La Russia avrebbe potuto essere parte dell'occidente a ben vedere... ma fu respinta bruscamente all'ingresso, malgrado al termine della parabola storica dell'URSS fosse disponibile ad essere integrata nell'Europa unita (e persino nella stessa Nato), in espansione negli anni 90.

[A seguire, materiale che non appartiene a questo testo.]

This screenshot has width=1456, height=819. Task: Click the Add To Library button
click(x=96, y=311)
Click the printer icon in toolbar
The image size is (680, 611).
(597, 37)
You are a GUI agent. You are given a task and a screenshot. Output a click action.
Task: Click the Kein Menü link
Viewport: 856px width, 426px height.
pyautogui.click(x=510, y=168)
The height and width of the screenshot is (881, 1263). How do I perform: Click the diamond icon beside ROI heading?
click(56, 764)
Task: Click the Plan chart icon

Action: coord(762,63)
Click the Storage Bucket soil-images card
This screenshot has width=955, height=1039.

Eltsin e un'intera generazione post-sovietica pensarono ingenuamente che l'espansione europea verso est fosse destinata a includere nel club anche Mosca (e forse per questo la si permise): non si immaginavano che l'avanzata europea oltre la cortina di ferro non era finalizzata ad abbracciare benevolmente la Russia, bensì ridurla ai minimi termini e metterla all'angolo (per l'appunto approfittando del momento di debolezza post 1991).
Lo scopo di Bruxelles - e dei suoi alleati d'oltreoceano - era di inglobare la Russia sì... ma NON come stato alleato: piuttosto inglobandone il territorio e risorse dopo averne fatto collassare lo stato (previa scissione interna in una dozzina di staterelli diversi), trasformata in serbatoio materiale e umano a basso costo.
Quello cui si è assistito dal 2001 al 2021 si può chiamare BARBAROSSA 2.0, spalmato su un ventennio (...).
L'occidente non apprezza la Russia "sovrana": apprezzerebbe invece una Russia "succube", trasformata in mega giacimento di materie prime a 1/4 del valore reale, servitù della gleba sul piano della produzione quanto di reclutamento militare e infine bordello che dal Baltico arriva fino alla Siberia (il razzismo neo-coloniale occidentale è dispostissimo a far affluire manodopera colorata, ma in fatto di donne preferisce ora e sempre la carnagione bianca).